Nous parcourons au moins 5 kilomètres. En traversant un petit hameau, Addi demande à des enfants s’ils peuvent nous amener un peu d’eau. Brahim barraque le dromadaire. Dix minutes après les garçons nous amènent cette eau précieuse dans les 5 petits bidons.

L’eau vient d’une « tanoute fi », une citerne souterraine et creusée dans la coure de la maison, se remplit avec l’eau d’écoulement des toits lors des pluies. Il existe des « tanoute fi» dans le bas des champs qui servent de réservoir pour donner à boire aux vaches et autres animaux de la ferme.

« Tanoute fi » en traduisant littéralement veut dire, « petite source remplie ». Ce moyen ingénieux de récupérer l’eau de pluie est particulier à cette région du Sous Essaouira – Agadir.

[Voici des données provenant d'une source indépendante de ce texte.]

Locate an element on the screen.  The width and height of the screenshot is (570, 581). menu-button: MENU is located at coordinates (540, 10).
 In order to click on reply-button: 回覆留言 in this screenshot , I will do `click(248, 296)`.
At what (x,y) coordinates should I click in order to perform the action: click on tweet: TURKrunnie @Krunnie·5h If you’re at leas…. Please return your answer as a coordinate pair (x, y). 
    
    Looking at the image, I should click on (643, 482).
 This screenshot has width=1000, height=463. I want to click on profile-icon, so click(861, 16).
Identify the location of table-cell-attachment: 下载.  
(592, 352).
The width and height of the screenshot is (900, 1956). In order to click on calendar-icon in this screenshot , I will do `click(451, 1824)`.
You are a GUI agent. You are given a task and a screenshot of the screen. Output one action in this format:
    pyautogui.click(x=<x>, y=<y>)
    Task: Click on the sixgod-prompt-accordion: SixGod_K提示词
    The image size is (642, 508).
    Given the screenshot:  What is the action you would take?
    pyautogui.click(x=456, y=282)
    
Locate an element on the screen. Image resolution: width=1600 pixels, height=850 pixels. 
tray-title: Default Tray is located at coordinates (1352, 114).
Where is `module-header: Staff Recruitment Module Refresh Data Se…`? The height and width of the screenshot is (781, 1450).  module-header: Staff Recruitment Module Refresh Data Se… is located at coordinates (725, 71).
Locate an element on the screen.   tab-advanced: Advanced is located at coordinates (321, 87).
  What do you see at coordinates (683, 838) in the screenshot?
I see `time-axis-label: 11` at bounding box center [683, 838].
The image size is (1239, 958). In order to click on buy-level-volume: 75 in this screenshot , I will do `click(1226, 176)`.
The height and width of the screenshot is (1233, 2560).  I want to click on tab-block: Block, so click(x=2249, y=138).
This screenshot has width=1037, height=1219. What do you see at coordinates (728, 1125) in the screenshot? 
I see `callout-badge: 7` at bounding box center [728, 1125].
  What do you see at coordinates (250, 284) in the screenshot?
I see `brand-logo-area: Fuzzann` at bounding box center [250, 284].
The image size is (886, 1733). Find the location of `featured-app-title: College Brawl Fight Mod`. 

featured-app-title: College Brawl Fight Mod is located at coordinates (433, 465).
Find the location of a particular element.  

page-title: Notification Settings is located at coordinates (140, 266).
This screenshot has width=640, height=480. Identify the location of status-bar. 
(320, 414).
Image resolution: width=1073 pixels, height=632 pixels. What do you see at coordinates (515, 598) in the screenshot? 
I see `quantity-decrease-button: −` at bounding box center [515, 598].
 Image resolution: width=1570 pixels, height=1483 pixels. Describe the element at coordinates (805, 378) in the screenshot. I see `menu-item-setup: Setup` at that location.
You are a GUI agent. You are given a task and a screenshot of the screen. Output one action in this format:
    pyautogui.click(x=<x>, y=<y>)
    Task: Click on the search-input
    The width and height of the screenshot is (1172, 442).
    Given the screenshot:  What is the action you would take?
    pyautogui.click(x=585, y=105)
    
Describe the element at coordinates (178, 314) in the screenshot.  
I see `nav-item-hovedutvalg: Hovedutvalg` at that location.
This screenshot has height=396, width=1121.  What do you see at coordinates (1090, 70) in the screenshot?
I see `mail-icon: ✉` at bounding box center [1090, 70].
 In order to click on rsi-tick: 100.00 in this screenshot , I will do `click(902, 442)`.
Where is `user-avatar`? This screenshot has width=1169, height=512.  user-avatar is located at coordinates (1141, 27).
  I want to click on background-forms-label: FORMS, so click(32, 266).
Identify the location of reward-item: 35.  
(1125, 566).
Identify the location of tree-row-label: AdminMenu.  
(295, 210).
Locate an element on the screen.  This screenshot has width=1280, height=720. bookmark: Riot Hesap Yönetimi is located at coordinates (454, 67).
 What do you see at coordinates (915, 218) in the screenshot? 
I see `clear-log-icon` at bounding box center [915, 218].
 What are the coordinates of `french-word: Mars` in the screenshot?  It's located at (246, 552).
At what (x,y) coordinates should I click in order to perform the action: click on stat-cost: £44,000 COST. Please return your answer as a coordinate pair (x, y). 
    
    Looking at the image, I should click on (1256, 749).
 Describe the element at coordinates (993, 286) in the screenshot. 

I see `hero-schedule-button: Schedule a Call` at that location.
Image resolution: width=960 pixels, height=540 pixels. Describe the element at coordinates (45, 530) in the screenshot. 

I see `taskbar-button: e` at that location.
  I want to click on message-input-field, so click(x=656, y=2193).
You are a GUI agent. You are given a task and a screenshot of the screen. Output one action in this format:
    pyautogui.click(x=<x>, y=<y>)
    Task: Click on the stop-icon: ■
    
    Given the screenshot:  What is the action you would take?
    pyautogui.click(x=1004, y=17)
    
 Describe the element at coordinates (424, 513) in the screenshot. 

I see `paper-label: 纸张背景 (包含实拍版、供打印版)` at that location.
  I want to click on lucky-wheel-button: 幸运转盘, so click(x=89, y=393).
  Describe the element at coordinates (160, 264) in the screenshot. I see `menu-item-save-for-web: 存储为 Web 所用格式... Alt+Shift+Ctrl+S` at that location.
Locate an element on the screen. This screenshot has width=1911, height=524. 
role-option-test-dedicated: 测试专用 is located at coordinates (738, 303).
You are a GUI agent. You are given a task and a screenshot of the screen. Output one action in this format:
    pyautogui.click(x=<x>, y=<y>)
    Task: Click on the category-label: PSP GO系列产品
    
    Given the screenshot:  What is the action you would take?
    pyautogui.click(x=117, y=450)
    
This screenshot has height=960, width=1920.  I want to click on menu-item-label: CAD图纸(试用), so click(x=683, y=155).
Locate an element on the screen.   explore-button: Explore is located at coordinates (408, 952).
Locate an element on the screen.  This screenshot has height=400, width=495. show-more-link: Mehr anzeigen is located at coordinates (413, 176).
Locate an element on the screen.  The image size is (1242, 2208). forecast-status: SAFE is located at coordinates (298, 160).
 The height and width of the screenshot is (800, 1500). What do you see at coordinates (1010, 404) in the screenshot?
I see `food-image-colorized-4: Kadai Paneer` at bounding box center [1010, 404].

On en les trouve un peu dans la zone Saharienne proche de l’Océan.

Quelques kilomètres à dévaler les collines pour trouver un espace non cultivé où les arganiers

n’appartiennent à personne. Nous sommes dans la zone du « rapt », les forêts sauvages collectives. Nous rencontrons un berger avec ses brebis qui nous confirme que nous pouvons nous installer.

Cette journée fut la plus longue depuis notre départ de Ouarzazate, 9 heures 20 mn de marche plus 15 minutes de palabres. La deuxième partie de la journée éprouvante, les chameaux devenaient nerveux car ayant trop faim. J’avais mal au dos portant un de mes appareil photo assez lourd en bandoulière.

Environ 40 km.

Nous sommes en repérage sur un terrain inconnu.